Key features include a custom tool hub (install from GitHub or build your own), document-backed knowledge bases, cron-scheduled agents, Discord bot integration, REST API access, and MCP server support for standardized tool interoperability.
Lessons Learned
- Self-Hosted to SaaS Pivot: The self-hosted version validated the product but limited the audience. Moving to SaaS meant rethinking onboarding, billing, and deployment -- but the multi-tenant architecture we'd built from day one made the transition surprisingly smooth.
- Multi-Tenant from Day One: Designing workspace-scoped data with role-based access from the start saved a painful retrofit when pivoting to SaaS. Every query, every permission check, every billing event is workspace-aware.
- Drizzle Over Prisma: Drizzle's SQL-like API and lightweight footprint made it a better fit than Prisma for a schema spanning 20+ domain files. Migrations are fast and the generated SQL is predictable.
- MCP for Tool Interop: Adopting Model Context Protocol early meant agents can use standardized tools without custom integration code per tool. It's the closest thing to a plugin system for AI agents.
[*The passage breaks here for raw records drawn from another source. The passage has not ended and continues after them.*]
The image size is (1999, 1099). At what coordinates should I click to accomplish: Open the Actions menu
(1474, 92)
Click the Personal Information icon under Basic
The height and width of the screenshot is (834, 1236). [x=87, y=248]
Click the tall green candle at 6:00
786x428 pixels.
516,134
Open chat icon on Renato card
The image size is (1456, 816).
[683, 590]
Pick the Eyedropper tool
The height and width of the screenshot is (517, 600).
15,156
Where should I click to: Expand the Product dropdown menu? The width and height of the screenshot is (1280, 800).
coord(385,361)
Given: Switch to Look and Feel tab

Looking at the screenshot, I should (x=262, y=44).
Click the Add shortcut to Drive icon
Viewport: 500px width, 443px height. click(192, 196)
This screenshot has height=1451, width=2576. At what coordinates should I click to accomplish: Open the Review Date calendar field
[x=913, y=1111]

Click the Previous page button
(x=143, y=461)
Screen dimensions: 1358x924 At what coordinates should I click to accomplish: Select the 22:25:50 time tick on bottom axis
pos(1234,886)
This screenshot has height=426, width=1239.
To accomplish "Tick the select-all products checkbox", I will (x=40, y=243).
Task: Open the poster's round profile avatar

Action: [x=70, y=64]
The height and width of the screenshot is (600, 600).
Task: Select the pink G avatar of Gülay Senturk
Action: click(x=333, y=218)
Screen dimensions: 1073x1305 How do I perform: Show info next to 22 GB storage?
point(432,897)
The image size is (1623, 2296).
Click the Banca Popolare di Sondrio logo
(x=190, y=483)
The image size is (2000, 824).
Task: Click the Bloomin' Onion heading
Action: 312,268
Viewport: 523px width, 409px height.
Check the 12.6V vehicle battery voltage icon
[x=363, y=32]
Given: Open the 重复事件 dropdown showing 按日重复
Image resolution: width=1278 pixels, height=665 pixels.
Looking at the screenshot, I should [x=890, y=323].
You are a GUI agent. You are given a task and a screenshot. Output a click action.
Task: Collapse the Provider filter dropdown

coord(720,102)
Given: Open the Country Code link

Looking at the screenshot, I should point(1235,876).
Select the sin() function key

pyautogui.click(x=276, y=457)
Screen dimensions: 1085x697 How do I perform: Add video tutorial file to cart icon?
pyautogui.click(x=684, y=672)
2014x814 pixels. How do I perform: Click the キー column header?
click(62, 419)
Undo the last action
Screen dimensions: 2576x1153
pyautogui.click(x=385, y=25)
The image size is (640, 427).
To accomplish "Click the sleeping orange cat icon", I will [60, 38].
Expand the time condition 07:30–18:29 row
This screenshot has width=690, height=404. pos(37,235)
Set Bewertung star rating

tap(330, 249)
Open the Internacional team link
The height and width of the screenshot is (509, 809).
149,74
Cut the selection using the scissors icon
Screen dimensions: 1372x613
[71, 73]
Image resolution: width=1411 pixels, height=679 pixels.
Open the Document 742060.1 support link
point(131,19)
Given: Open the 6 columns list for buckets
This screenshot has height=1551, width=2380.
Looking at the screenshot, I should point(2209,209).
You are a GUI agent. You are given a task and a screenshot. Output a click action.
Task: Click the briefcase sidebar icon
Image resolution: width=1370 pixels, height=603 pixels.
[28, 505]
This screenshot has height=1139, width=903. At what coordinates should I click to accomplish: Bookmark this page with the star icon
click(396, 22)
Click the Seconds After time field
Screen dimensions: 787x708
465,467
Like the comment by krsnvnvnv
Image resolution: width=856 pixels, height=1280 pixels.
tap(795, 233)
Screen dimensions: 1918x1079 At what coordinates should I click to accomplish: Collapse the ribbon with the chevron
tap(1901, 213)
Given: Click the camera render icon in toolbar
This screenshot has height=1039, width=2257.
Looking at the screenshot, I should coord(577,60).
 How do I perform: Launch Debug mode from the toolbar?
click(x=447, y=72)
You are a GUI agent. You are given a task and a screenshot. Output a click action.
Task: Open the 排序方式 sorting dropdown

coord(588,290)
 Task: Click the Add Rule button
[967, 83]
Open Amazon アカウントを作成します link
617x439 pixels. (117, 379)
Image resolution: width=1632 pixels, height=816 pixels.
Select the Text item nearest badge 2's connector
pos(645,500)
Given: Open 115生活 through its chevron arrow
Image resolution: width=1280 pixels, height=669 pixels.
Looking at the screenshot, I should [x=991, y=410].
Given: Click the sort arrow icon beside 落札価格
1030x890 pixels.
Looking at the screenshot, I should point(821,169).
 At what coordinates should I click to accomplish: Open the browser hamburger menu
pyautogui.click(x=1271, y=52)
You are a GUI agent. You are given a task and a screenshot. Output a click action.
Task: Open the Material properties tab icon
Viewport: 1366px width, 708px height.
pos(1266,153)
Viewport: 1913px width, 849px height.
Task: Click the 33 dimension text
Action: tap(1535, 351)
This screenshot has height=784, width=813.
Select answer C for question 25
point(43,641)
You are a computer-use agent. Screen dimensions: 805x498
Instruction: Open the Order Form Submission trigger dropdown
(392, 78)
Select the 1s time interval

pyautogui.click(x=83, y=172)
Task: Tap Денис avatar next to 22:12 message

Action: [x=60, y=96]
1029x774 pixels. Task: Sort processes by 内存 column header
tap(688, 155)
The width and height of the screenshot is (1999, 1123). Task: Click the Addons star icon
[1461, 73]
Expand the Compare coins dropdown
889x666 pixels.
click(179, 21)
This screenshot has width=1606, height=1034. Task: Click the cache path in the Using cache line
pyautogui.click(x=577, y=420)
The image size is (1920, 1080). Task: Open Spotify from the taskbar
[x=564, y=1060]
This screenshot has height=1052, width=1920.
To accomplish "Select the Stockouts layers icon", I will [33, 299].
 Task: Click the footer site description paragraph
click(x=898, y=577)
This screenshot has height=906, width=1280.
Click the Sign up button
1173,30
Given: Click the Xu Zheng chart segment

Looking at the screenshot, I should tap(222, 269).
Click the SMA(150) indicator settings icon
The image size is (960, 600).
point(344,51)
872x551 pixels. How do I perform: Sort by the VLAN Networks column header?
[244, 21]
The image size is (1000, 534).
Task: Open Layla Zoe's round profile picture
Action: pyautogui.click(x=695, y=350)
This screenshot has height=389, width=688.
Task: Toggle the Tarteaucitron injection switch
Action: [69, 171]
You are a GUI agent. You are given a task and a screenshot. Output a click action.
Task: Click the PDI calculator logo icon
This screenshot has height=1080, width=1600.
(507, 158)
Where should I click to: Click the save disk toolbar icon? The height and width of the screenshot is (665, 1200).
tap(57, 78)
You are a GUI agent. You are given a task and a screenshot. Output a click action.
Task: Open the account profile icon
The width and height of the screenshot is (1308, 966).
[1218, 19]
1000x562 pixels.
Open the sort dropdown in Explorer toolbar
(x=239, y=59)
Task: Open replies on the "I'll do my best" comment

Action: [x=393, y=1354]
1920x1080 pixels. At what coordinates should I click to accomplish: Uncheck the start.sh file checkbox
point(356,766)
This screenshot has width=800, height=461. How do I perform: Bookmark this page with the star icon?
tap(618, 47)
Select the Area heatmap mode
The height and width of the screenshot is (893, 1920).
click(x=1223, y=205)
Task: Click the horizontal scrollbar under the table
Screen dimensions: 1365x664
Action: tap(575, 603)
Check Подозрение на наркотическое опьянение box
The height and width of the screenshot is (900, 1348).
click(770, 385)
- Selective SSR: Turning off SSR for authenticated app routes while keeping it for public pages gave the best of both worlds -- fast dashboard interactions and proper SEO for marketing pages.
- WebSocket Collaboration: Integrating Yjs with Hocuspocus over Nitro's experimental WebSocket support enables real-time collaborative editing of agent prompts and tool configurations across team members.